Haley also managed to channel Trump’s disdain for the UN into a surprisingly constructive reform agenda. This came through an unlikely alliance with UN secretary general Antonio Guterres, the socialist former Portuguese prime minister.

Guterres’ push for reforms to streamline the bureaucracy was backed up by Haley’s threats to slash vital UN funding. This convinced bureaucrats and diplomats that reform really was needed. ”[Guterres and Haley] formed a rather effective double act,” says Gowan. “The fact that the US was making some pretty scary noises about defunding the UN did focus the mind wonderfully.”

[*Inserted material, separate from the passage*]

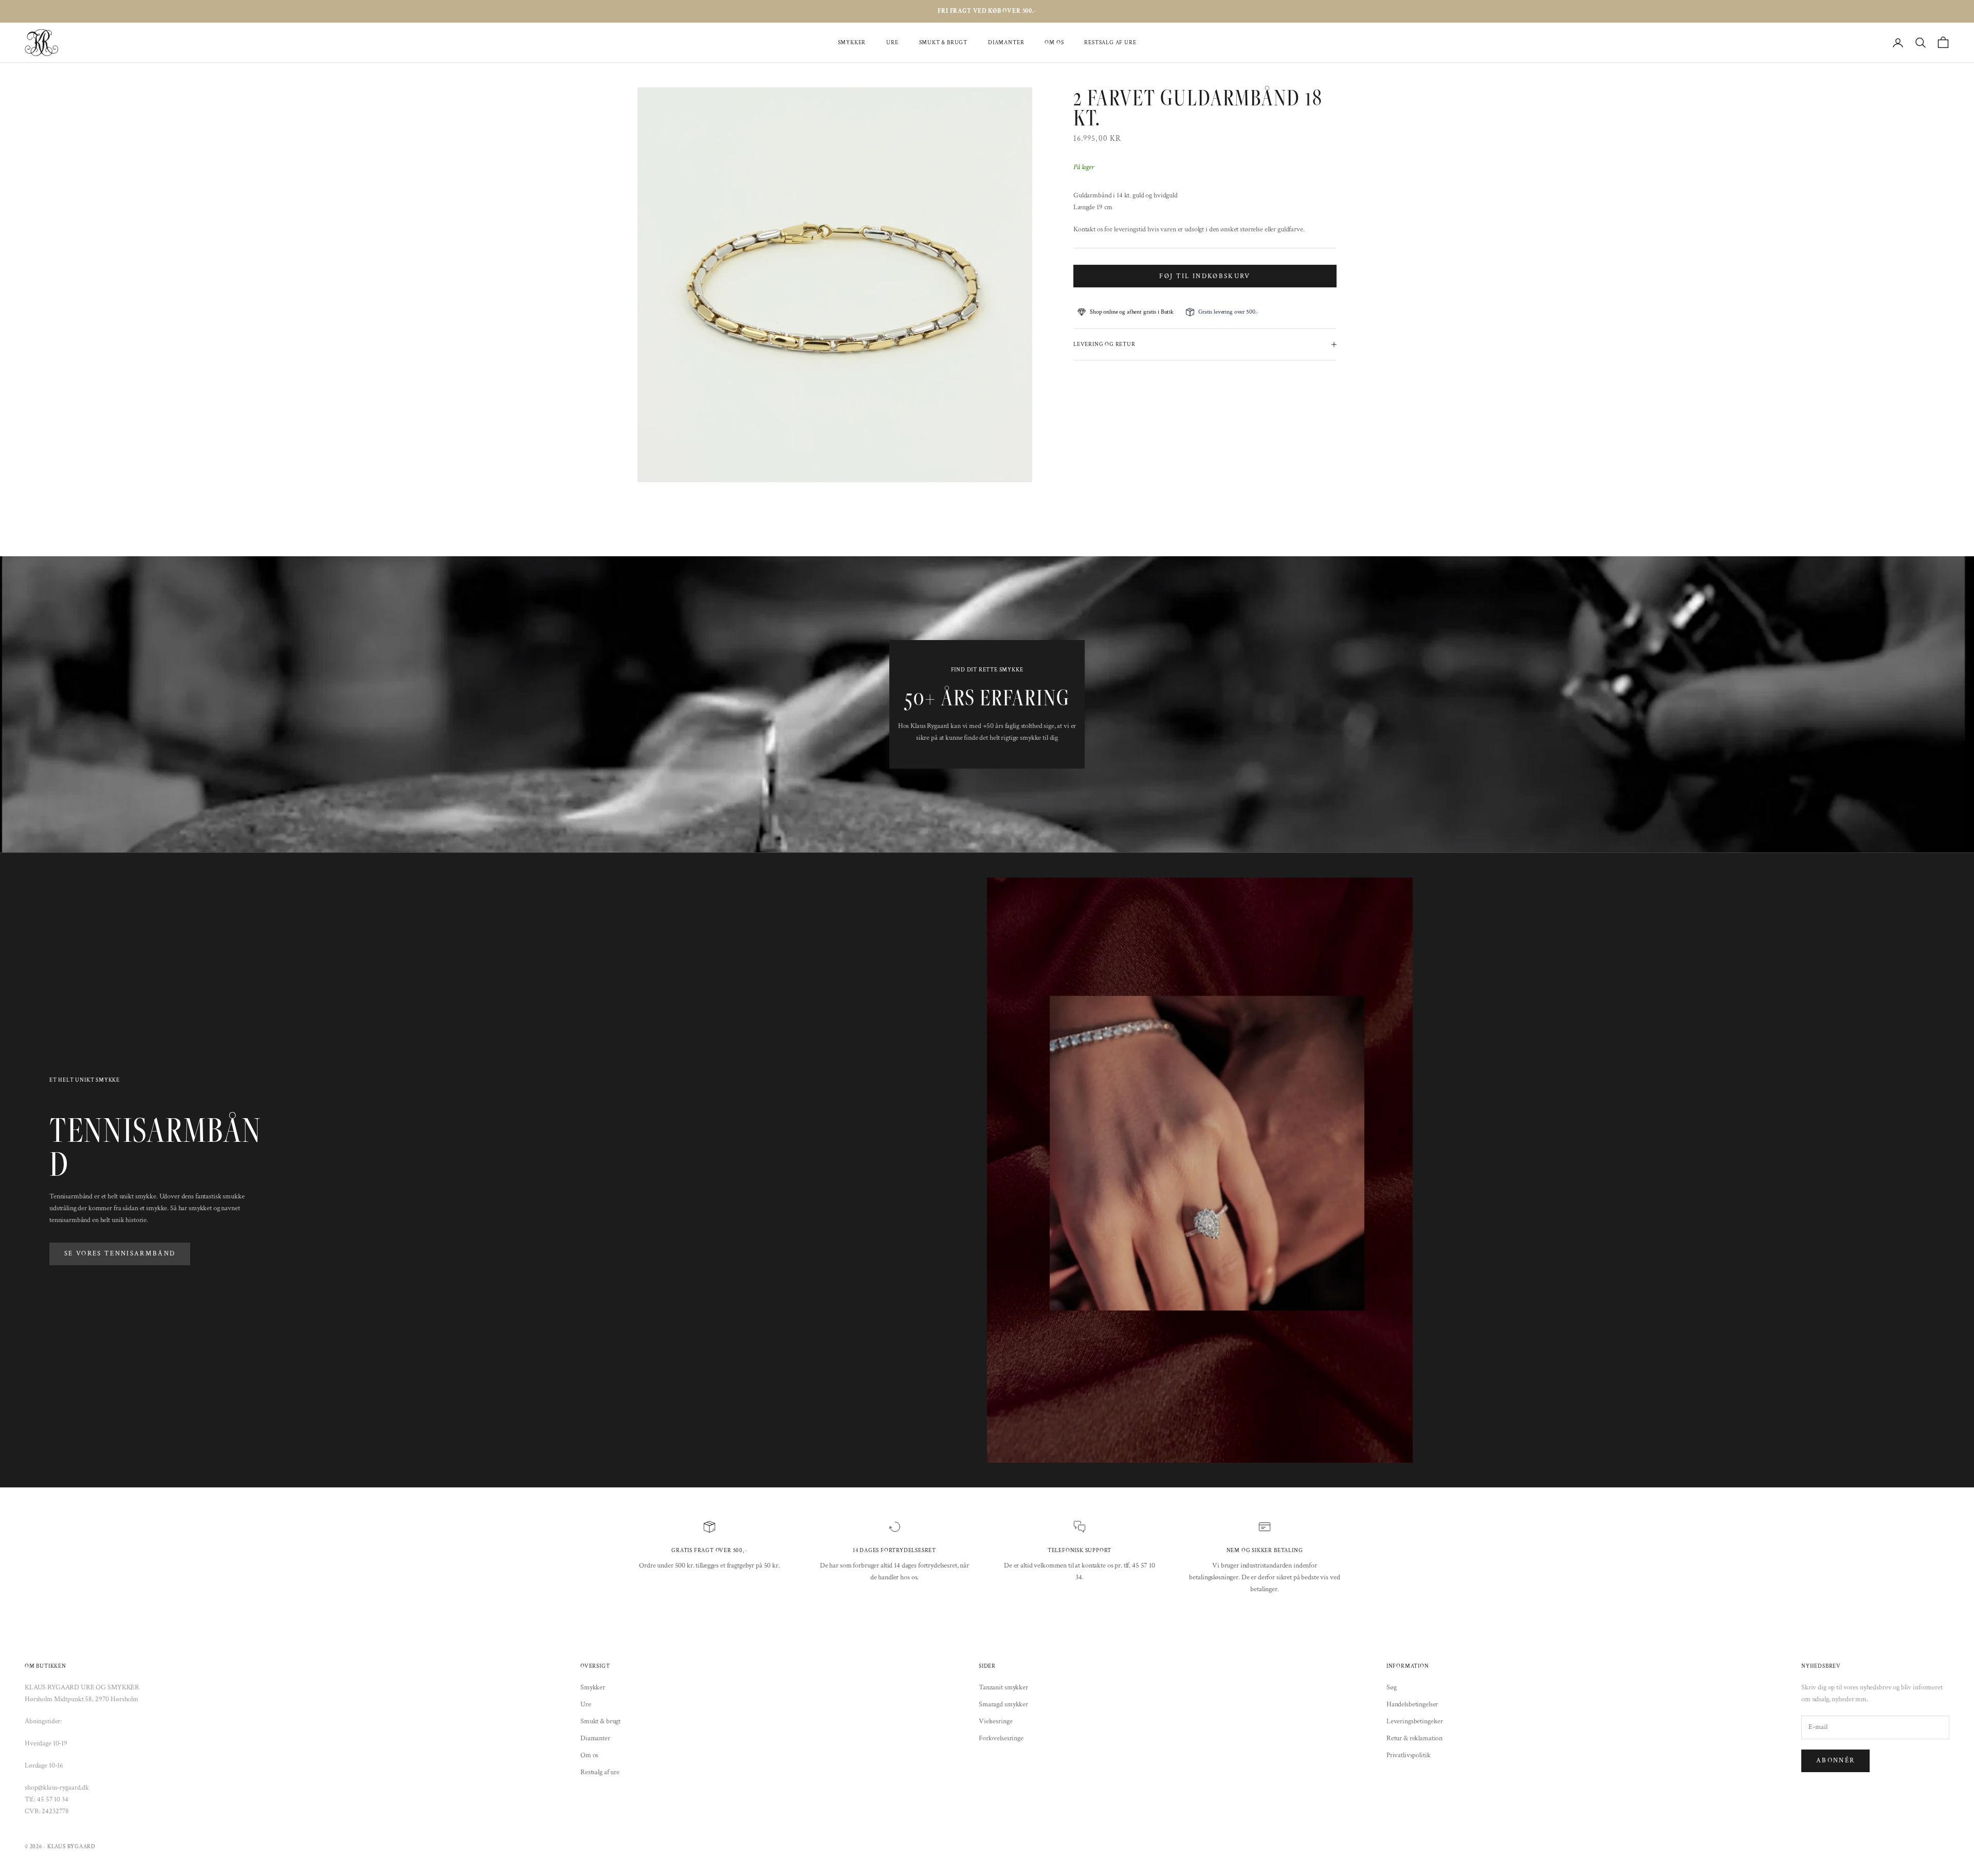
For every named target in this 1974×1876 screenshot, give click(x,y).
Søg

It will be a while before we know how effective the reforms have actually been, as they wend their way through the UN system and are slowly put in place. But efforts to reorganize the UN’s peacekeeping and mediation departments should at least make the system slightly leaner and more efficient, Gowan says.

Stumbling blocks

Her ability to work with the UN, however, has not kept a rift from opening between the US and the organization. In June, after a year of complaints about the UN Human Rights Council’s alleged bias against Israel, the US withdrew from the committee. And it cut all US funding—$350 million in 2017—from the UN agency that supports 5 million Palestinian refugees.

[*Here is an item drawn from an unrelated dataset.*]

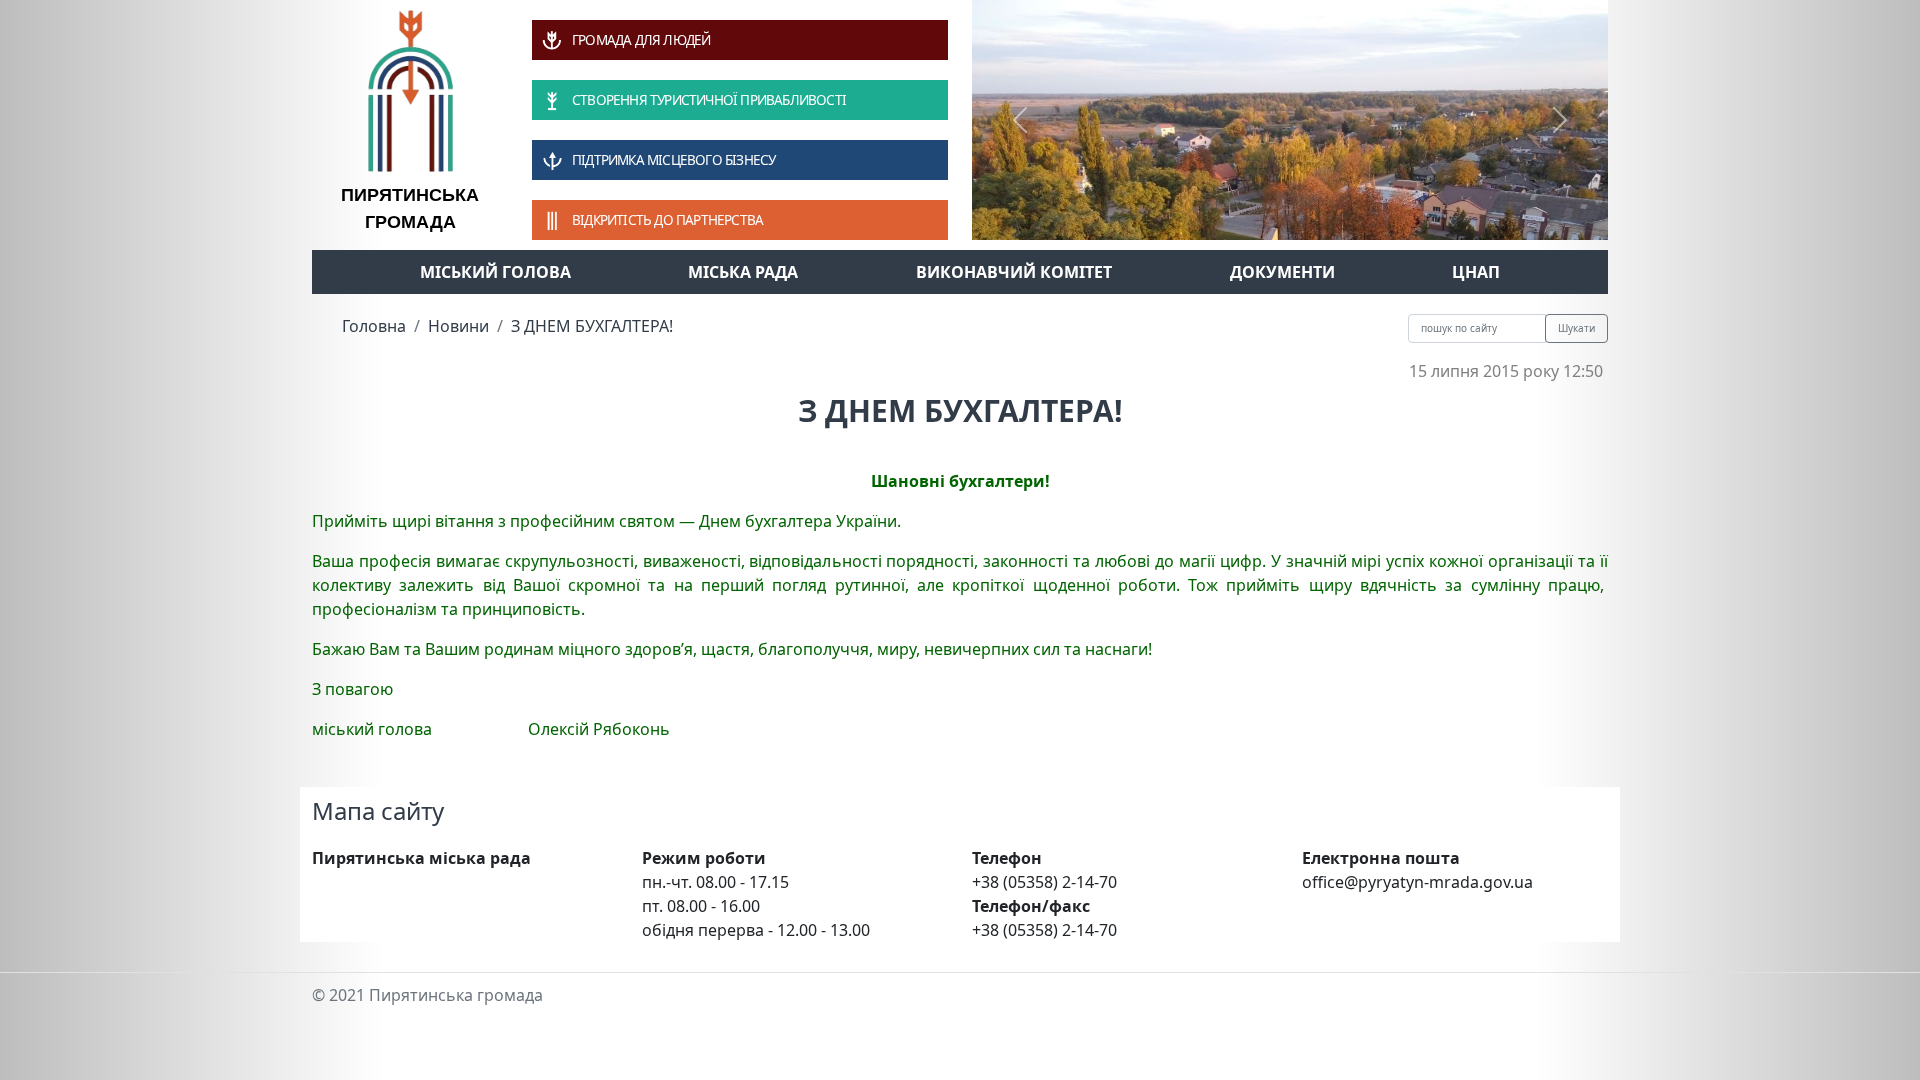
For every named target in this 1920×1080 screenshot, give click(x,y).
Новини (458, 326)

Haley also failed to win support at the UN for some of the White House’s major foreign policy stances—albeit ones that were never likely to find many supporters in the organization.

Washington’s decision to move its Israeli embassy to Jerusalem was met with humiliating slap-downs from the international community. In the UN General Assembly, 128 countries voted against the move in a non-binding resolution, with only nine supporting the US—despite Haley publicly threatening those who didn’t support the move. They lost 14 to 1 in the Security Council, with old allies Britain and France opposing them. Haley was flabbergasted by these losses, a senior UN official told Quartz. Fortunately for her, the US is able to veto Security Council resolutions, so the embassy is moving anyway.

Similarly, Haley never won any ground on the White House’s attitude towards Iran, and the decision to pull out of the nuclear deal. Attempts to convene a special Security Council session on Iran during the UN’s high-level General Assembly week mostly revealed White House chaos, as the meeting’s theme was hurriedly switched to “non-proliferation” to avoid a diplomatic standoff. In the meeting itself, British prime minister Theresa May and China’s foreign minister Wang Yi both defended the Iran deal from Trump’s attacks.

Who next?

Haley was a vocal Trump critic during the 2016 campaign, and some say he gave her the job to pacify her. She leaves office firmly on Team Trump, but has maintained an reputation for independence through a striking willingness to publicly contradict the administration on big issues. These include becoming the first cabinet official to criticize Russian aggression in Crimea, saying that women who accuse men of sexual misconduct “should be heard,” and rejecting attempts to blame her for White House errors.

The approach shaped her as the friendlier, more moderate face of Trump foreign policy—even if it wasn’t always clear whether she was really speaking for the administration, or for herself.

Most UN insiders expected Haley to stay in the job for around two years and then head off to higher office, Gowan says. The concern has always been who would replace her. Richard Grenell, the hardline ambassador to Germany and former US spokesman at the UN, has emerged as a favorite replacement. That would not go down well at the UN—he was unpopular during his time there and has made a habit of riling the Germans.

Her departure could prompt a “real slash and burn approach to the UN” from the US, Gowan says. “We may look back on Haley as the last real US ambassador to the UN before the deluge.”